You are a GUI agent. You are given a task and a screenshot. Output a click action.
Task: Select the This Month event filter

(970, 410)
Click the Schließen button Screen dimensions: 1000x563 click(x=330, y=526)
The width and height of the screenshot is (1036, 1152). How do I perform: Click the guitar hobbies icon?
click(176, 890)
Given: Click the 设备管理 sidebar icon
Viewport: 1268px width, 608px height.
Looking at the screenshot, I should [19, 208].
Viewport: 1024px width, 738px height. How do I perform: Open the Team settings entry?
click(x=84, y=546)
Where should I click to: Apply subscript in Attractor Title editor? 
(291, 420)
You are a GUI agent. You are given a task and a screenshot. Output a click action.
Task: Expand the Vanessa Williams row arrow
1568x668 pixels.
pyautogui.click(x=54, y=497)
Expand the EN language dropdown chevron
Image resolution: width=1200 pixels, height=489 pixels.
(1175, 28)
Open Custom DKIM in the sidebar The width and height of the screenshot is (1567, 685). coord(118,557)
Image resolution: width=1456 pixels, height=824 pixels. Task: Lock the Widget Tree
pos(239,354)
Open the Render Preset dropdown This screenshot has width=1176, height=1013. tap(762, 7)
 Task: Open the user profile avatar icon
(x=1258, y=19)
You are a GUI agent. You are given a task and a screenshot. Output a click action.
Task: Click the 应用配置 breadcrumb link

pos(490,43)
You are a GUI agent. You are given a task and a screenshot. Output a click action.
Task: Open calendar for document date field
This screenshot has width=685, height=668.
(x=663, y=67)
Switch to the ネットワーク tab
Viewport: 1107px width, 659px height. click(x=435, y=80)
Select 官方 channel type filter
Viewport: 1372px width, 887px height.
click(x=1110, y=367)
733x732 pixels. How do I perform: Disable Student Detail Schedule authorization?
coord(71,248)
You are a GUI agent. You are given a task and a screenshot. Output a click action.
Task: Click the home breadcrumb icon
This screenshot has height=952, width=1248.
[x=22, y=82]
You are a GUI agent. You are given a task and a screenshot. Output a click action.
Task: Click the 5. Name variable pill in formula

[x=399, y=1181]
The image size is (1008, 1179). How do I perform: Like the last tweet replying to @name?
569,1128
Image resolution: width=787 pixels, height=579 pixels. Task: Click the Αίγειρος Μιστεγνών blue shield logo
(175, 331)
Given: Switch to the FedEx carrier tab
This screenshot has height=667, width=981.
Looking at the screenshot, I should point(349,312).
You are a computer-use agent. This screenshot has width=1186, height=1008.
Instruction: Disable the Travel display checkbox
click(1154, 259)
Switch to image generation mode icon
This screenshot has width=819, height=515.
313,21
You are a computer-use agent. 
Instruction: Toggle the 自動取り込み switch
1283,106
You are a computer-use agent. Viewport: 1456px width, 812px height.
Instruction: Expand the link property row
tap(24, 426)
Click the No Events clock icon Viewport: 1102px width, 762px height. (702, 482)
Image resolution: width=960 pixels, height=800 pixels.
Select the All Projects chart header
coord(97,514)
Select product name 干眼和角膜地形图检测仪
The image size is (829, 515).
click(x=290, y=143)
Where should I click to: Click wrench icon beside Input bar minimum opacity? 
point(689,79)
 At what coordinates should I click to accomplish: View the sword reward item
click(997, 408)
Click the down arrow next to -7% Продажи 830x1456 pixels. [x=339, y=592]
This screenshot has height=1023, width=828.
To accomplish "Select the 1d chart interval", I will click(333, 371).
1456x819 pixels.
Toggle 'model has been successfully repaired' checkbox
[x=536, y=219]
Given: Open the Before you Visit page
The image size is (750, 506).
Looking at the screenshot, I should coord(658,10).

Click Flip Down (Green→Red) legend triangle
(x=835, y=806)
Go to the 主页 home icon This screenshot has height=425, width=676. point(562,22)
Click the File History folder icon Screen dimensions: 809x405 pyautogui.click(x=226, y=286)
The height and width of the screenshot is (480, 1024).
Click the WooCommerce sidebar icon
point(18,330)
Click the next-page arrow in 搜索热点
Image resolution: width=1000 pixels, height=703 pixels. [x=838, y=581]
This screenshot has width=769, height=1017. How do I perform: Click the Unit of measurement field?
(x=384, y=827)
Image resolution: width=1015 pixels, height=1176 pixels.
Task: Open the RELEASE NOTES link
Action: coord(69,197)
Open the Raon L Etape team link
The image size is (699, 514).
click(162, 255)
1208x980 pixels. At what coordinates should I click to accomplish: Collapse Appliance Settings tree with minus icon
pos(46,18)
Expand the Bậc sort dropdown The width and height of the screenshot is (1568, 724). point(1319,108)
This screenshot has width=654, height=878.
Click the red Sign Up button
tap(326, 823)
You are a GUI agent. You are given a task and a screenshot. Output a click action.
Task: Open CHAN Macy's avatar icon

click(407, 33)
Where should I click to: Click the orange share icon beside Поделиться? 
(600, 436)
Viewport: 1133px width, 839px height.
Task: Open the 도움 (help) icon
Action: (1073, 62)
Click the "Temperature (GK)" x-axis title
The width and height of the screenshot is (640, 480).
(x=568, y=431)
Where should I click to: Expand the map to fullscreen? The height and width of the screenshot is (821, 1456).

> [REQUEST] Please reproduce the listing above verbatim, starting at the line that contains "Given: Open the Before you Visit page" and ending at the last line of the listing.

> [TASK ANSWER]
Given: Open the Before you Visit page
The image size is (750, 506).
Looking at the screenshot, I should coord(658,10).

Click Flip Down (Green→Red) legend triangle
(x=835, y=806)
Go to the 主页 home icon This screenshot has height=425, width=676. point(562,22)
Click the File History folder icon Screen dimensions: 809x405 pyautogui.click(x=226, y=286)
The height and width of the screenshot is (480, 1024).
Click the WooCommerce sidebar icon
point(18,330)
Click the next-page arrow in 搜索热点
Image resolution: width=1000 pixels, height=703 pixels. [x=838, y=581]
This screenshot has width=769, height=1017. How do I perform: Click the Unit of measurement field?
(x=384, y=827)
Image resolution: width=1015 pixels, height=1176 pixels.
Task: Open the RELEASE NOTES link
Action: coord(69,197)
Open the Raon L Etape team link
The image size is (699, 514).
click(162, 255)
1208x980 pixels. At what coordinates should I click to accomplish: Collapse Appliance Settings tree with minus icon
pos(46,18)
Expand the Bậc sort dropdown The width and height of the screenshot is (1568, 724). point(1319,108)
This screenshot has width=654, height=878.
Click the red Sign Up button
tap(326, 823)
You are a GUI agent. You are given a task and a screenshot. Output a click action.
Task: Open CHAN Macy's avatar icon

click(407, 33)
Where should I click to: Click the orange share icon beside Поделиться? 
(600, 436)
Viewport: 1133px width, 839px height.
Task: Open the 도움 (help) icon
Action: (1073, 62)
Click the "Temperature (GK)" x-axis title
The width and height of the screenshot is (640, 480).
(x=568, y=431)
Where should I click to: Expand the map to fullscreen? The height and width of the screenshot is (821, 1456).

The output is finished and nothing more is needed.